Exercise materials:
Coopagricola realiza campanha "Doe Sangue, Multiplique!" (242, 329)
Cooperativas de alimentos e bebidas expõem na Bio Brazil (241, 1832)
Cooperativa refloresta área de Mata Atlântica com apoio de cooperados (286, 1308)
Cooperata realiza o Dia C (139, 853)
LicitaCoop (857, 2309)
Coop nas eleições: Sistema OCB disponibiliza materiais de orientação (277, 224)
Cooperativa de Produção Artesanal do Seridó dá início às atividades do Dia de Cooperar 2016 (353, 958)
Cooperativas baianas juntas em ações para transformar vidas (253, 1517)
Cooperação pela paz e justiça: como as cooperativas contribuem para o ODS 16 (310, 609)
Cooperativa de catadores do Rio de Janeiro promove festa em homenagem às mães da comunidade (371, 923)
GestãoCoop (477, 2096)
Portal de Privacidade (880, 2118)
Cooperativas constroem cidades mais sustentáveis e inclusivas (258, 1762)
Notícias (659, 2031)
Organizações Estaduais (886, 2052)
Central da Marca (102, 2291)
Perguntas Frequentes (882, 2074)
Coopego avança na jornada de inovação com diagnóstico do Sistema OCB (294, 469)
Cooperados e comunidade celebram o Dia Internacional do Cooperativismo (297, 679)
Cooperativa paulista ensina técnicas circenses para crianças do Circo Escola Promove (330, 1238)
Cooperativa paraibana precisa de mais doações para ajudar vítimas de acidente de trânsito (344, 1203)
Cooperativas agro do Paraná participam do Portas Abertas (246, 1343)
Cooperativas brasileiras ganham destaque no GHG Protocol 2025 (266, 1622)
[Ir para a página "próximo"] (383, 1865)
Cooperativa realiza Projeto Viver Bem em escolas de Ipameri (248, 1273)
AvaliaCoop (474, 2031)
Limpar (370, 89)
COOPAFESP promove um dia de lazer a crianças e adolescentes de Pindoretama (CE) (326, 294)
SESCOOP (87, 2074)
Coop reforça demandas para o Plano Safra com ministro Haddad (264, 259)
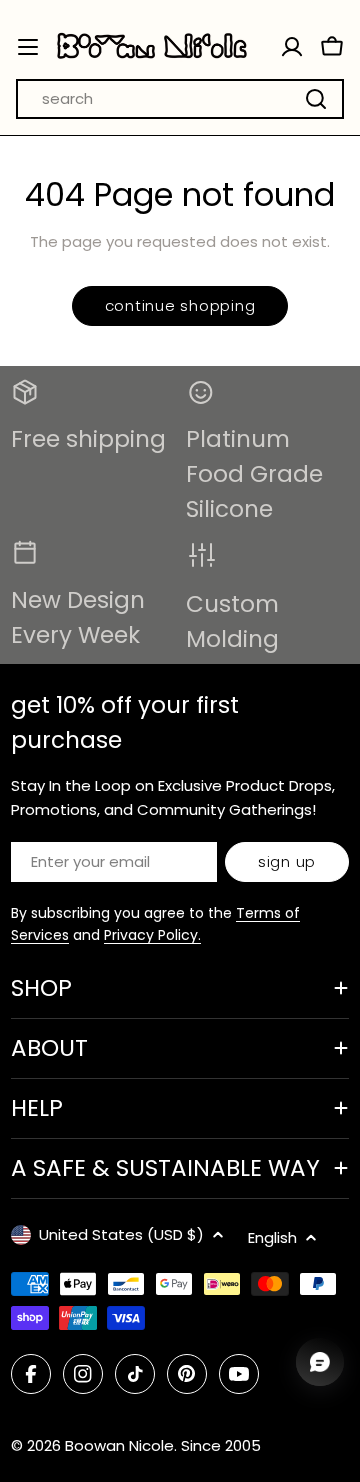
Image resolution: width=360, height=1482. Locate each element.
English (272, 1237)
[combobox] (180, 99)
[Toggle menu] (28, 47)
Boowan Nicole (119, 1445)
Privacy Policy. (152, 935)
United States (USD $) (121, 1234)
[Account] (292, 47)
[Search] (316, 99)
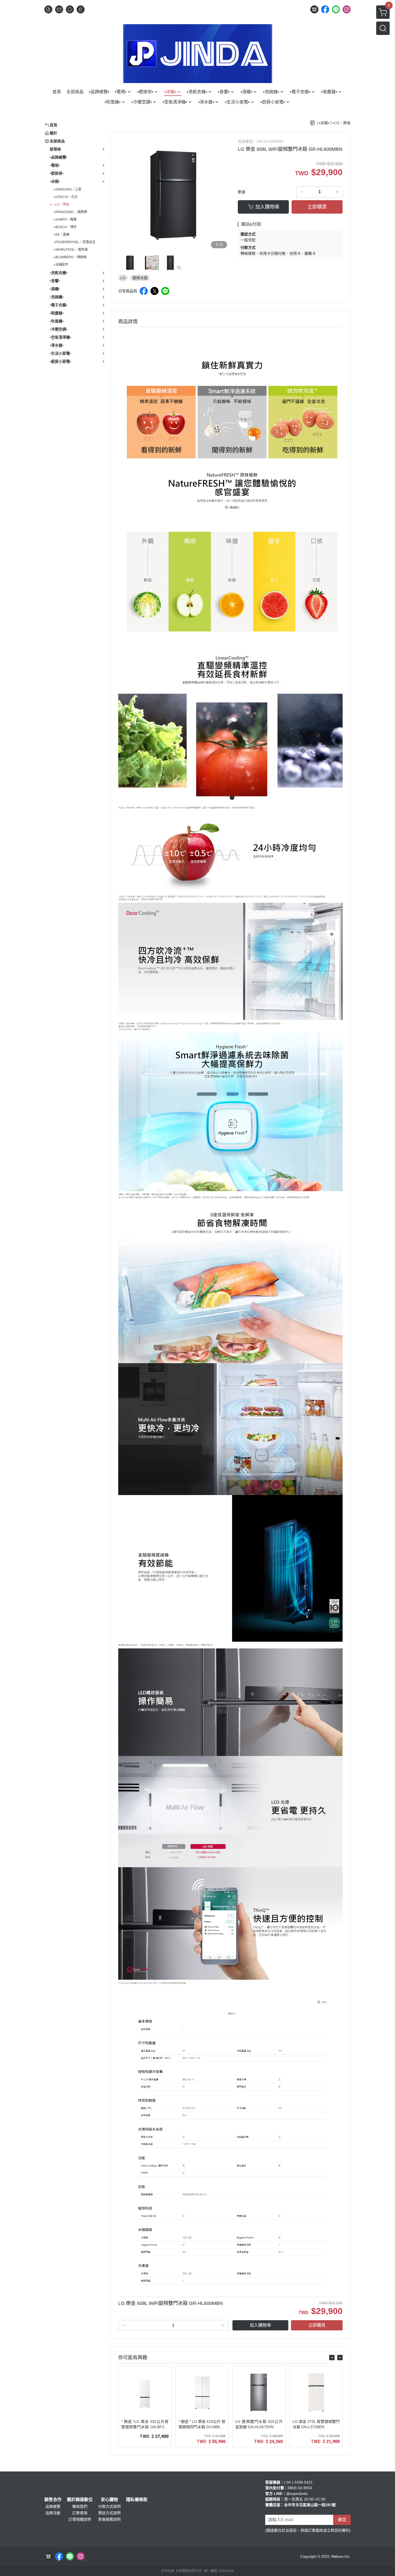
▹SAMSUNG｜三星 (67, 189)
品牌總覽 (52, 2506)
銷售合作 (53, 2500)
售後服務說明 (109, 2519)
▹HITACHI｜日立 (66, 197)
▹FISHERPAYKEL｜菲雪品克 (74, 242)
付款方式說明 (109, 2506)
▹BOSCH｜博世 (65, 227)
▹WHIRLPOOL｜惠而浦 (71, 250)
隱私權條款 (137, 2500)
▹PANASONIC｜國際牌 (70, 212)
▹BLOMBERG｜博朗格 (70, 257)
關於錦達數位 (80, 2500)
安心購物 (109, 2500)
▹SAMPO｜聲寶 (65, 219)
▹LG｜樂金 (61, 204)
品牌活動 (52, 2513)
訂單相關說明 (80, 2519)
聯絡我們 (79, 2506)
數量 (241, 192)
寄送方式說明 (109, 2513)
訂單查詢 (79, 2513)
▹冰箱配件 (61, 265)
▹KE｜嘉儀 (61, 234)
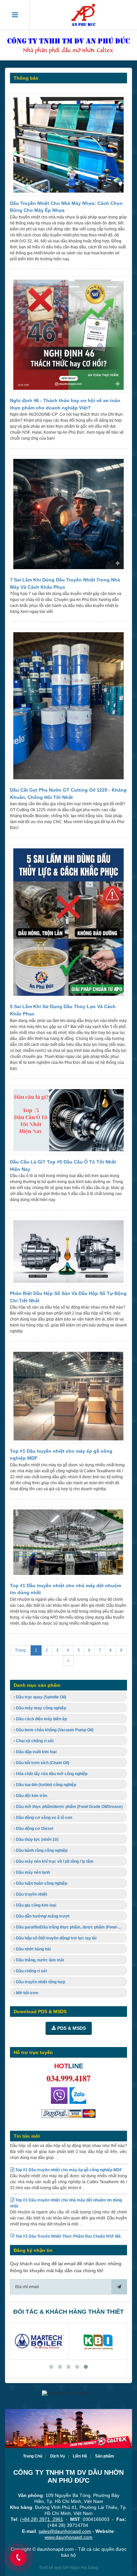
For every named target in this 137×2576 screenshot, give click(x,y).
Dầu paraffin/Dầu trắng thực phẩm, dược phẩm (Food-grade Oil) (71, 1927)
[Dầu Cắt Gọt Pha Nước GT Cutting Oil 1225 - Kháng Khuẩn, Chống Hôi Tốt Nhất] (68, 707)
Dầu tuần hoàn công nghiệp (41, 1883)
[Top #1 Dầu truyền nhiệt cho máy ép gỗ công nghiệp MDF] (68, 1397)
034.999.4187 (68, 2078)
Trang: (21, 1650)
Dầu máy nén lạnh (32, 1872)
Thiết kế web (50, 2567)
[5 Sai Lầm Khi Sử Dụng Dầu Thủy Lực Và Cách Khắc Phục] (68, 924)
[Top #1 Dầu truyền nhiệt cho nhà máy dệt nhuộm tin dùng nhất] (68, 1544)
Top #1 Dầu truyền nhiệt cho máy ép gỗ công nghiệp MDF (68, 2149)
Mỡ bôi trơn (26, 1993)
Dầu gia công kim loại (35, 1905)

The task:
Extract, word for word, each line from the one that contains "付款方式說明 (109, 2506)" through the final line of the data above. Leave the pictures out.

Task result:
付款方式說明 (109, 2506)
▹BOSCH｜博世 (65, 227)
▹WHIRLPOOL｜惠而浦 (71, 250)
隱私權條款 (137, 2500)
▹PANASONIC｜國際牌 (70, 212)
▹BLOMBERG｜博朗格 (70, 257)
關於錦達數位 (80, 2500)
安心購物 (109, 2500)
▹SAMPO｜聲寶 (65, 219)
▹LG｜樂金 (61, 204)
品牌活動 (52, 2513)
訂單相關說明 (80, 2519)
聯絡我們 (79, 2506)
數量 (241, 192)
寄送方式說明 (109, 2513)
訂單查詢 (79, 2513)
▹冰箱配件 (61, 265)
▹KE｜嘉儀 (61, 234)
For every named target in this 137×2576 screenshot, give click(x,y).
Dầu paraffin/Dầu trắng thực phẩm, dược phẩm (Food-grade Oil) (71, 1927)
[Dầu Cắt Gọt Pha Nước GT Cutting Oil 1225 - Kháng Khuẩn, Chống Hôi Tốt Nhất] (68, 707)
Dầu tuần hoàn công nghiệp (41, 1883)
[Top #1 Dầu truyền nhiệt cho máy ép gỗ công nghiệp MDF] (68, 1397)
034.999.4187 (68, 2078)
Trang: (21, 1650)
Dầu máy nén lạnh (32, 1872)
Thiết kế web (50, 2567)
[5 Sai Lầm Khi Sử Dụng Dầu Thủy Lực Và Cách Khắc Phục] (68, 924)
[Top #1 Dầu truyền nhiệt cho nhà máy dệt nhuộm tin dùng nhất] (68, 1544)
Top #1 Dầu truyền nhiệt cho máy ép gỗ công nghiệp MDF (68, 2149)
Mỡ bôi trơn (26, 1993)
Dầu gia công kim loại (35, 1905)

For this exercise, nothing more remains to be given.